▸ Directions
Copy out the lines starting with the one containing "Where should I" and continuing through the one containing "Action: [x=483, y=419]", without the pictures.

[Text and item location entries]
════════
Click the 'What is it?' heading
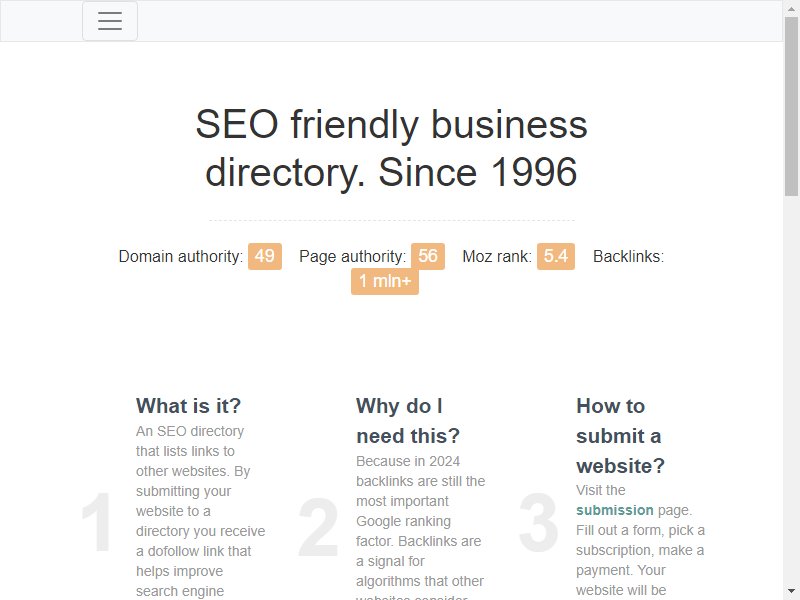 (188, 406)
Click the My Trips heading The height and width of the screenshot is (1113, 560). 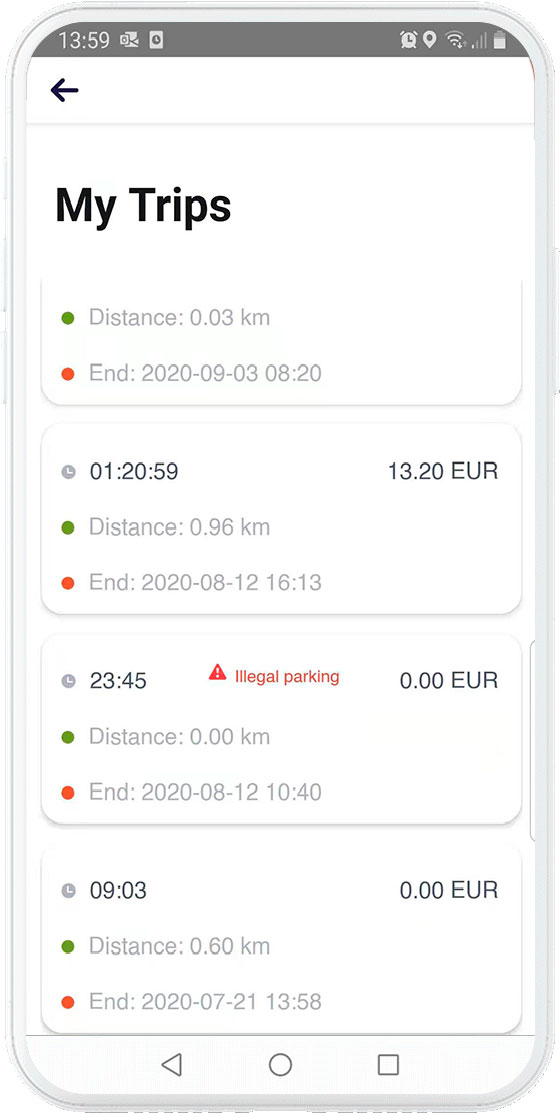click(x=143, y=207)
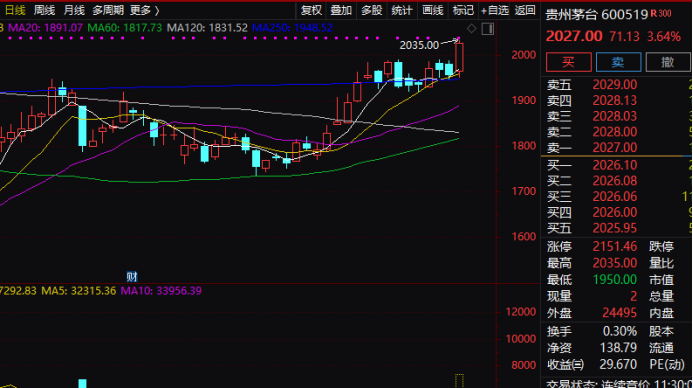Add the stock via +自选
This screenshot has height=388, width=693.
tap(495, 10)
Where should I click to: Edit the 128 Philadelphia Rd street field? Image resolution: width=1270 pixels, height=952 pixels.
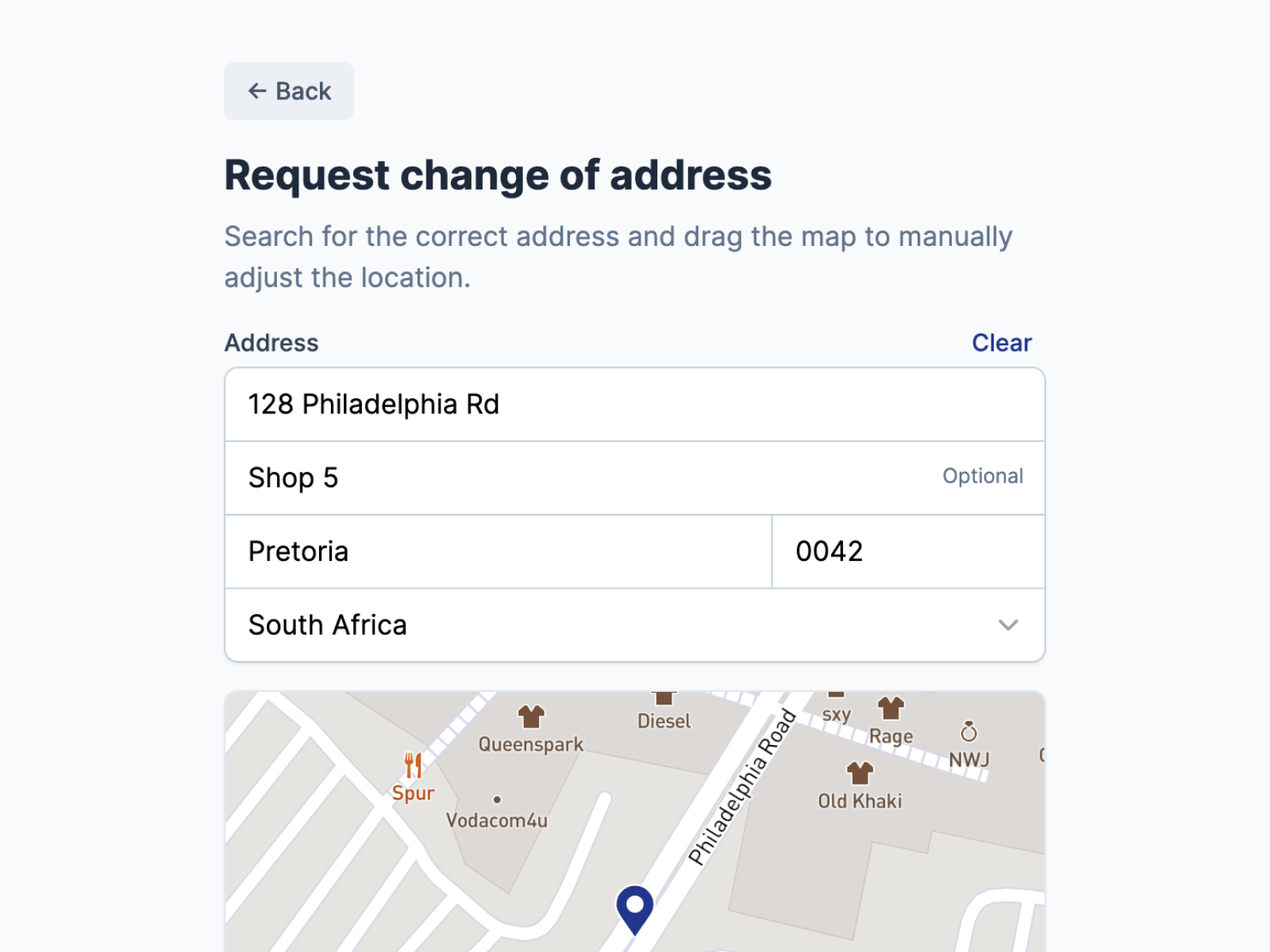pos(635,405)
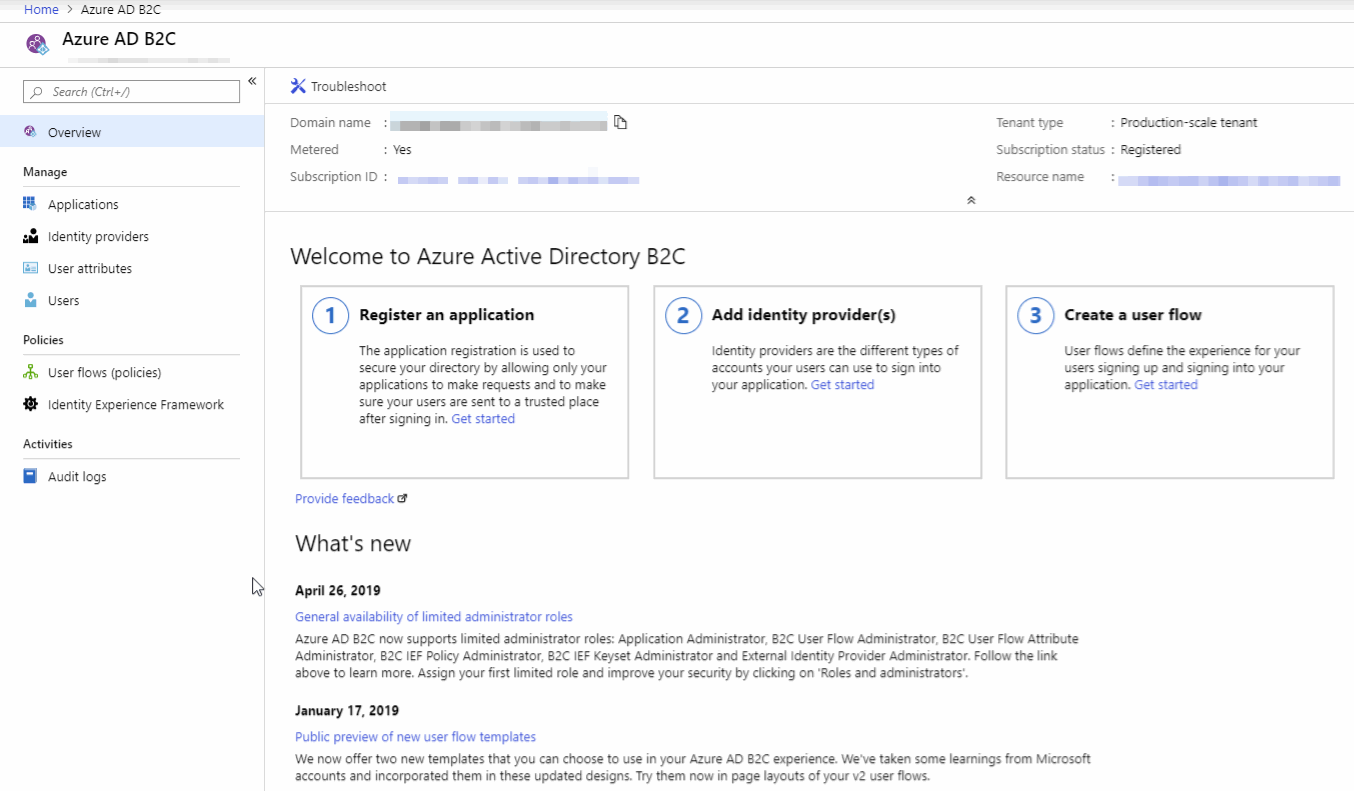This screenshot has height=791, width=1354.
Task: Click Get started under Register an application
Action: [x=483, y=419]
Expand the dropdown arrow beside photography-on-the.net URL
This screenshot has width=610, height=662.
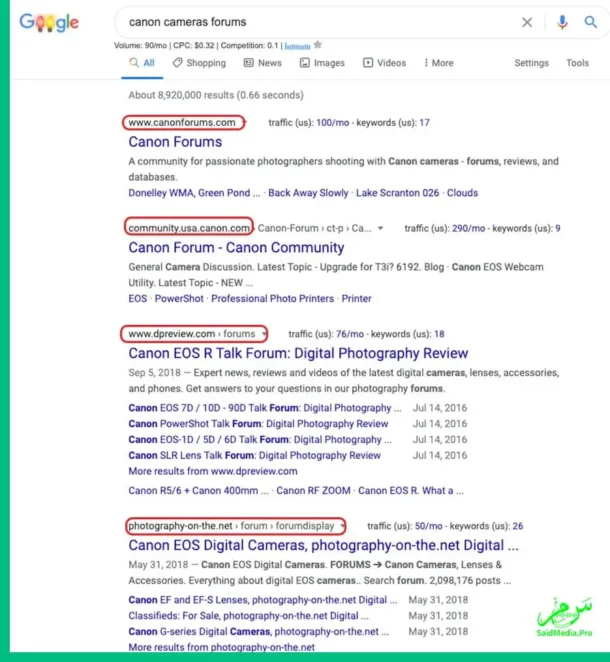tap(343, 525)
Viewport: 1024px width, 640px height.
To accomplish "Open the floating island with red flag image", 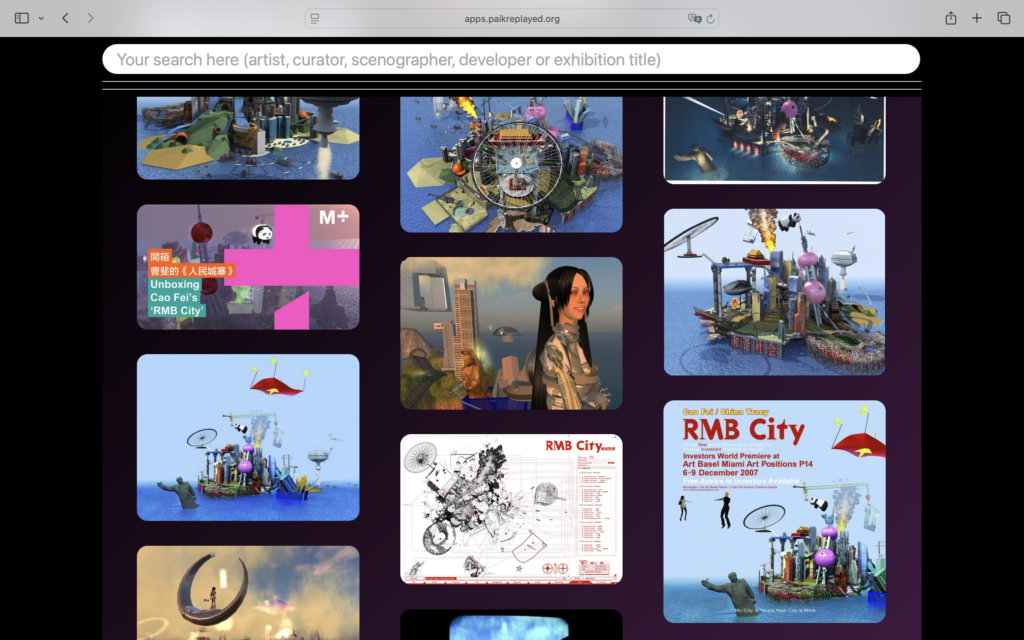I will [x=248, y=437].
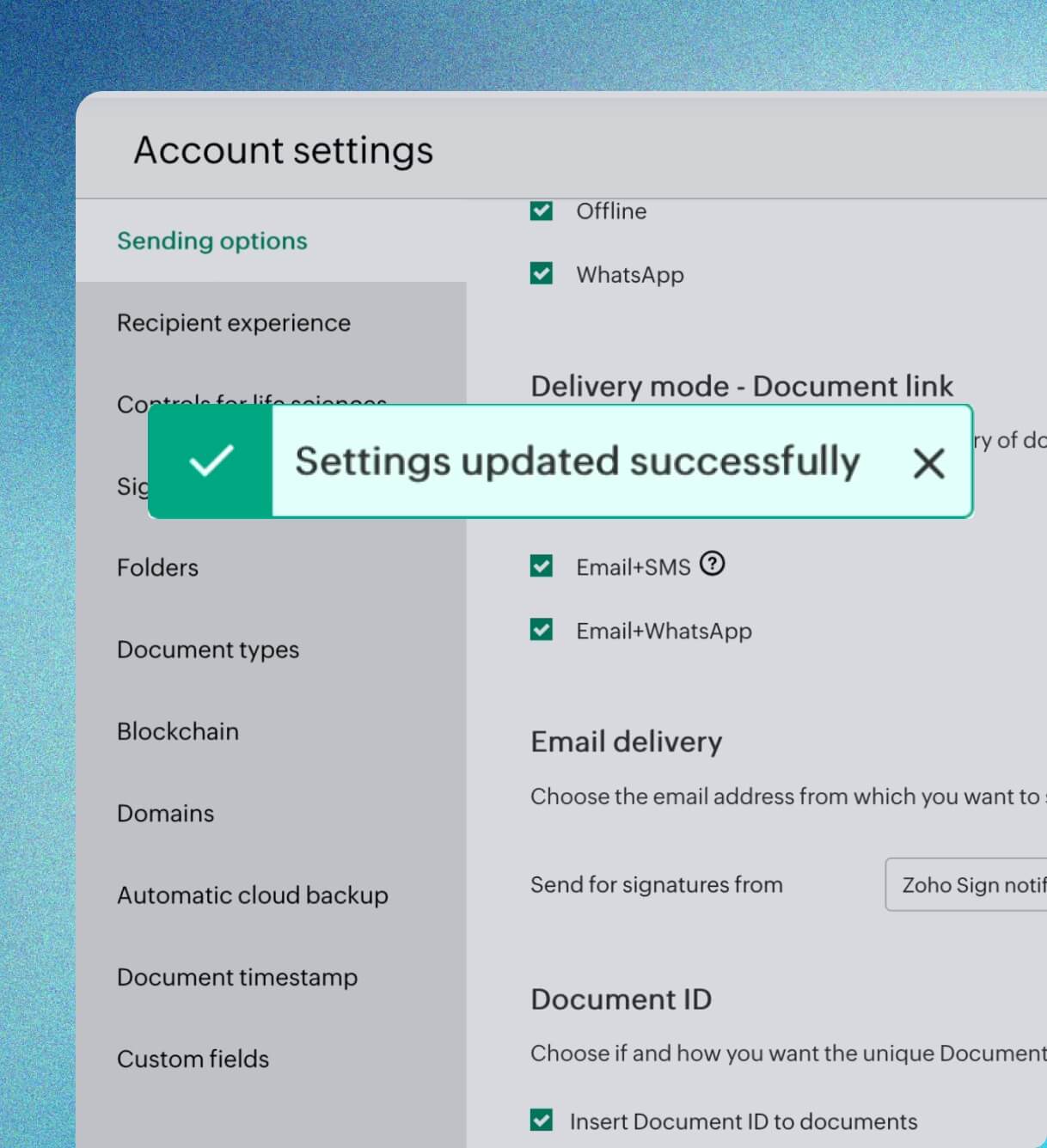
════════
▸ In response
Where should I click to: Edit the 128 Philadelphia Rd street field? Image resolution: width=1270 pixels, height=952 pixels.
pos(635,405)
This screenshot has height=791, width=1354.
Task: Click Get started under Register an application
Action: [x=483, y=419]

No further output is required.